First, create a maven project and add the following dependency in your pom:
<dependencies>
<dependency>
<groupId>org.apache.kafka</groupId>
<artifactId>kafka-clients</artifactId>
<version>0.9.0.1</version>
</dependency>
</dependencies>
The producer is initialized using a Properties
object.
There are lots of properties allowing you to fine-tune the producer behavior. Below is the minimal configuration needed:
Properties props = new Properties();
props.put("bootstrap.servers", "localhost:9092");
props.put("key.serializer", "org.apache.kafka.common.serialization.StringSerializer");
props.put("value.serializer", "org.apache.kafka.common.serialization.StringSerializer");
props.put("client.id", "simple-producer-XX");
The bootstrap-servers
is an initial list of one or more brokers for the producer to be able discover the rest of the cluster. The serializer
properties tell Kafka how the message key and value should be encoded. Here, we will send string messages.
Although not required, setting a client.id
since is always recommended: this allows you to easily correlate requests on the broker with the client instance which made it.
Other interesting properties are:
props.put("acks", "all");
props.put("retries", 0);
props.put("batch.size", 16384);
props.put("linger.ms", 1);
props.put("buffer.memory", 33554432);
You can control the durability of messages written to Kafka through the acks
setting. The default value of “1” requires an explicit acknowledgement from the partition leader that the write succeeded. The strongest guarantee that Kafka provides is with acks=all
, which guarantees that not only did the partition leader accept the write, but it was successfully replicated to all of the in-sync replicas. You can also use a value of “0” to maximize throughput, but you will have no guarantee that the message was successfully written to the broker’s log since the broker does not even send a response in this case.
retries
(default to >0) determines if the producer try to resend message after a failure. Note that with retries > 0, message reordering may occur since the retry may occur after a following write succeeded.

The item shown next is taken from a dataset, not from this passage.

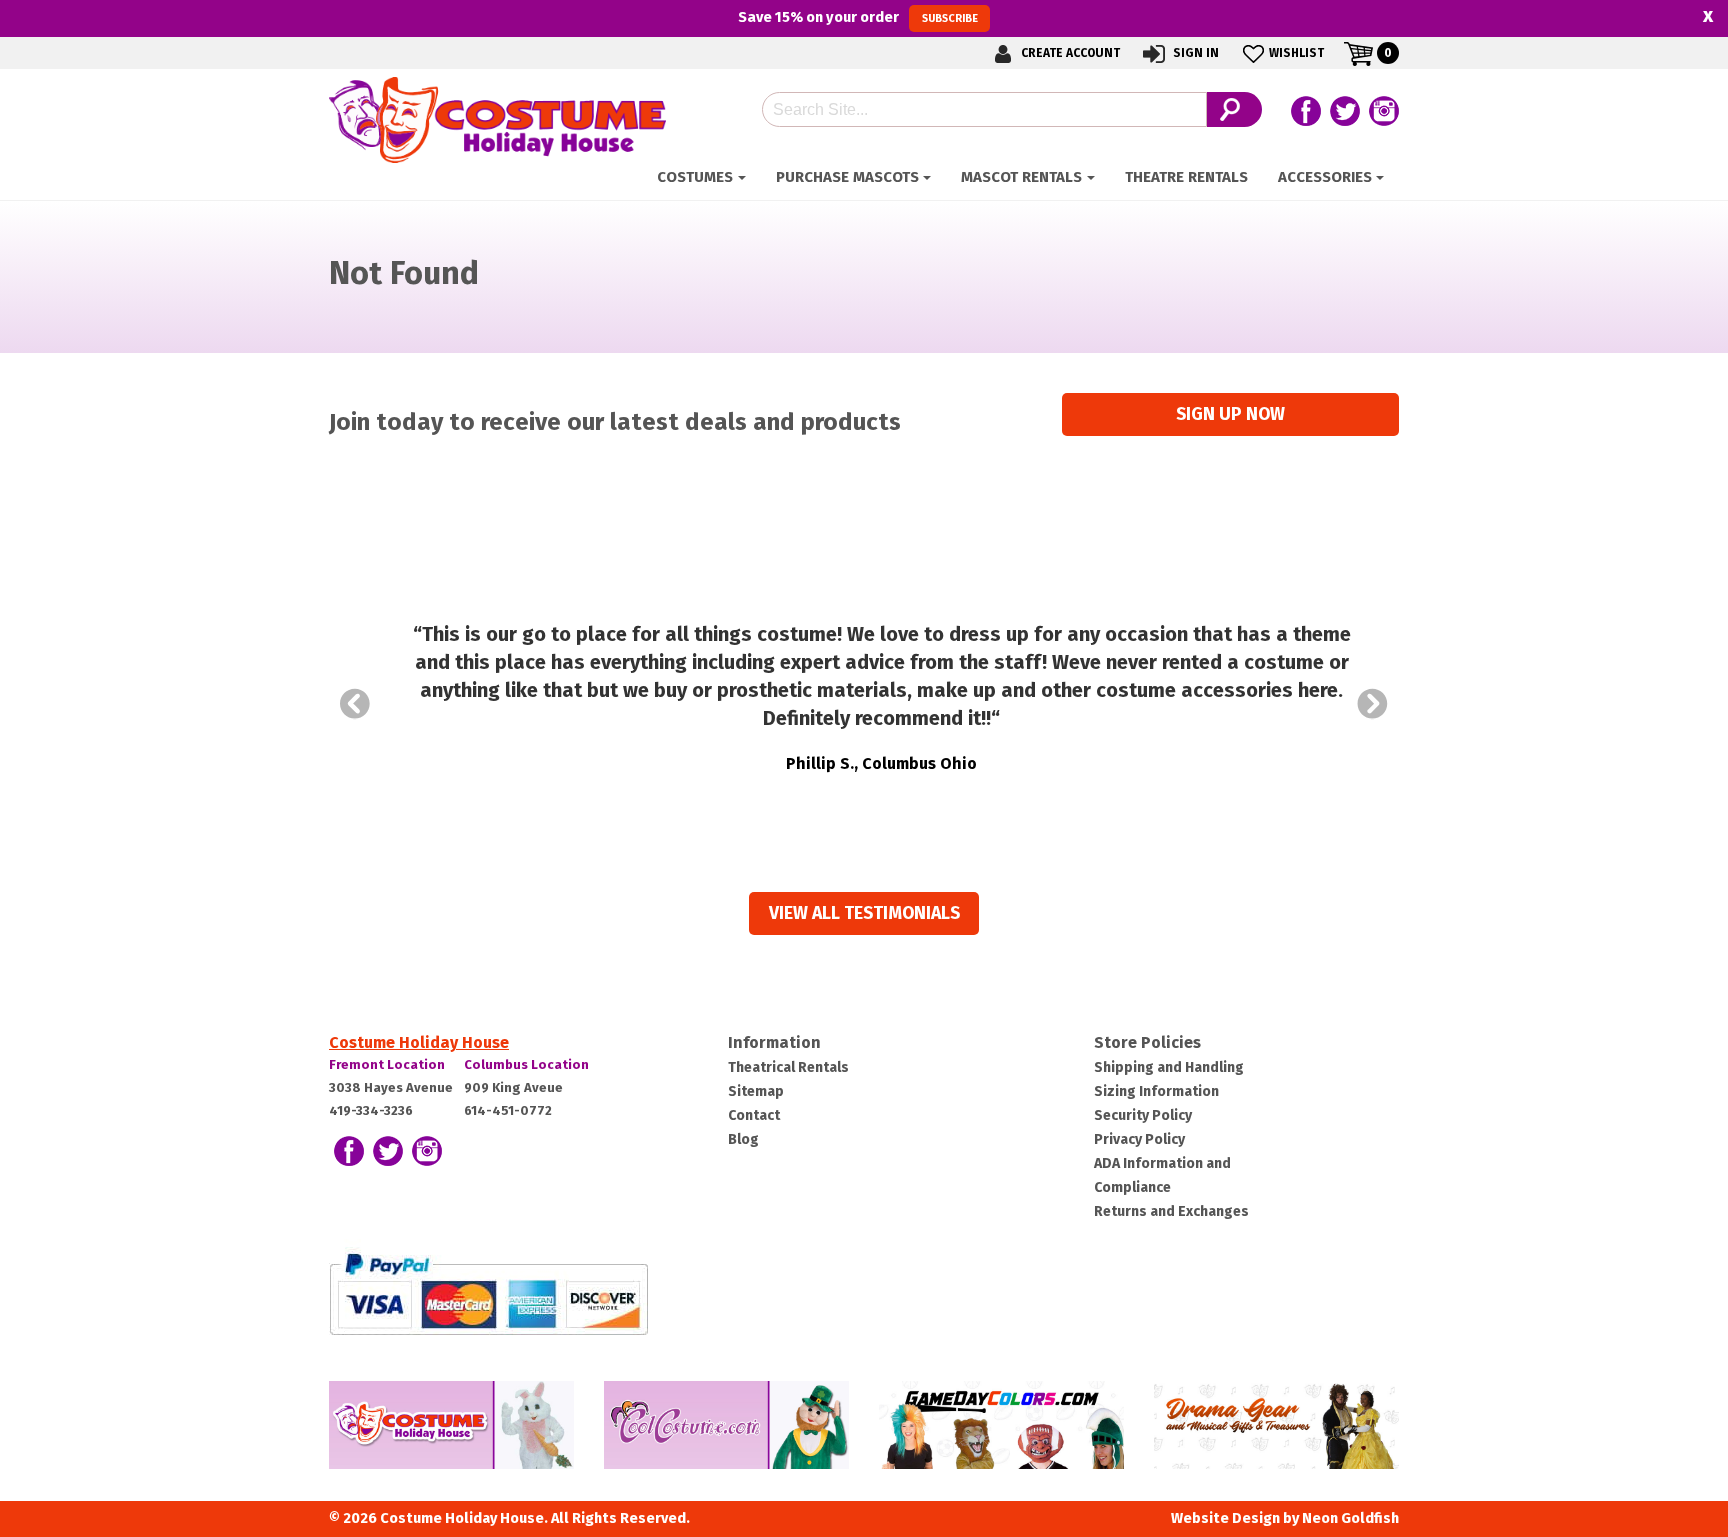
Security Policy (1143, 1115)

Kafka producers attempt to collect sent messages into batches to improve throughput. With the Java client, you can use batch.size
to control the maximum size in bytes of each message batch. To give more time for batches to fill, you can use linger.ms
to have the producer delay sending. Finally, compression can be enabled with the compression.type
setting.
Use buffer.memory
to limit the total memory that is available to the Java client for collecting unsent messages. When this limit is hit, the producer will block on additional sends for as long as max.block.ms
before raising an exception. Additionally, to avoid keeping records queued indefinitely, you can set a timeout using request.timeout.ms
.
The complete list of properties is available here. I suggest to read this article from Confluent for more details.
The send()
method is asynchronous. When called it adds the record to a buffer of pending record sends and immediately returns. This allows the producer to batch together individual records for efficiency.
The result of send is a RecordMetadata
specifying the partition the record was sent to and the offset it was assigned. Since the send call is asynchronous it returns a Future
for the RecordMetadata that will be assigned to this record. To consult the metadata, you can either call get()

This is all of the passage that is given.